On around 11񫞆002 20:52, Doug Auwarter said something like:
>Due to the way responding to this list/serve works, I've been unwittingly
>engaging in a private debate with you over this, which was not my intent. I
>prefer the large forum where others may jump in and add their thoughts.

So I take the liberty of posting to the list.

>It seems to me you're saying that CP = success while lack of CP =
>failure.

I never said that at all.

I'm looking for a model you can take to the Benn brothers (or anyone else 
using CP) and say "See! Froombar Music Software dropped copy protection 
on all their products 18 years ago, and they're doing great!"
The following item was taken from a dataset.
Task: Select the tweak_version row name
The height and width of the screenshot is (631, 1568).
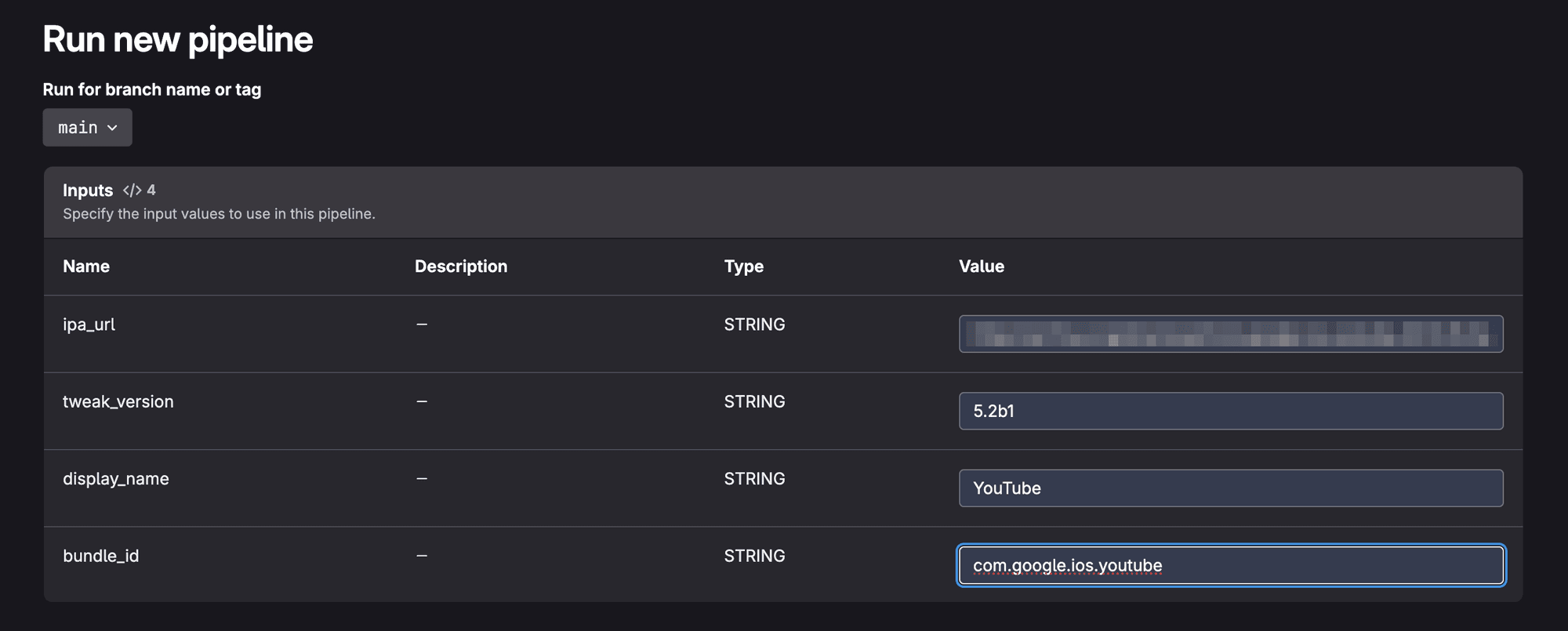Action: [118, 402]
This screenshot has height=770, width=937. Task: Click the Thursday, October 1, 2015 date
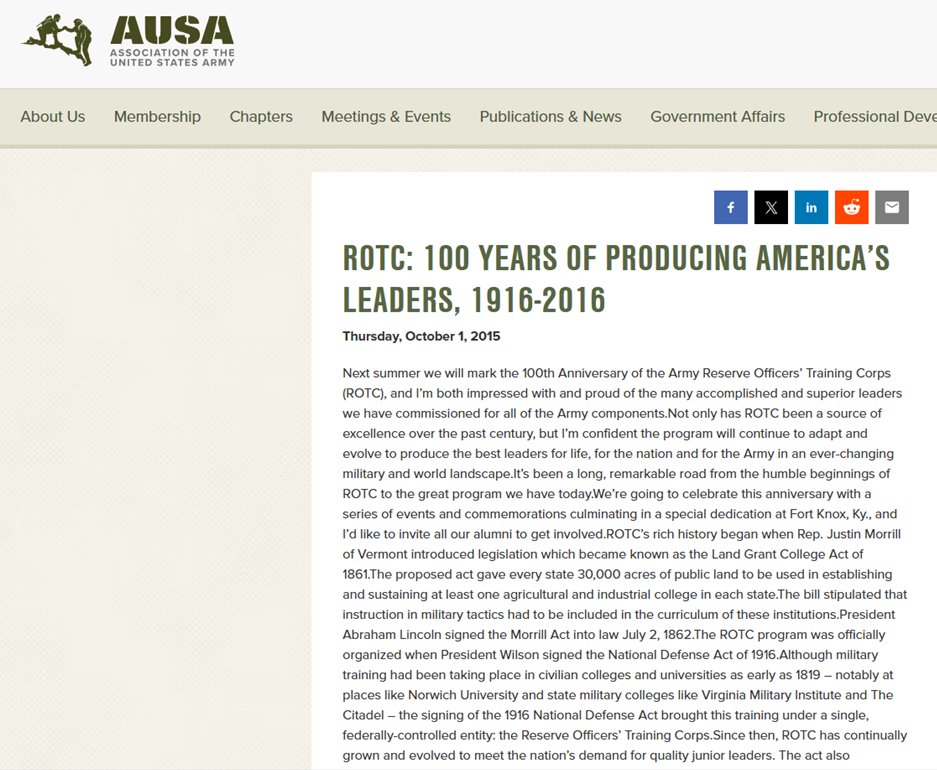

Until you can demonstrate to management that non-protected software can 
thrive in the music software market, management is not likely to drop CP. 
Even one working example is not going to convince a company to drop CP: 
the music software industry is pretty much locked into a vicious circle 
where [almost] everyone uses CP, so no one else is prepared to take the 
risk of dropping it.[*]

Don't forget, we're talking music software, not business software like 
word processing. Business market is completely different ball game. And 
lawdie, it took them long enough for business software to drop CP.


Cheers,

Peter


PS & [*]: Sort of like the way most of the computer industry is locked 
into one particular OS--no matter if it's good, bad, or 
indifferent--because it's what "everybody else uses."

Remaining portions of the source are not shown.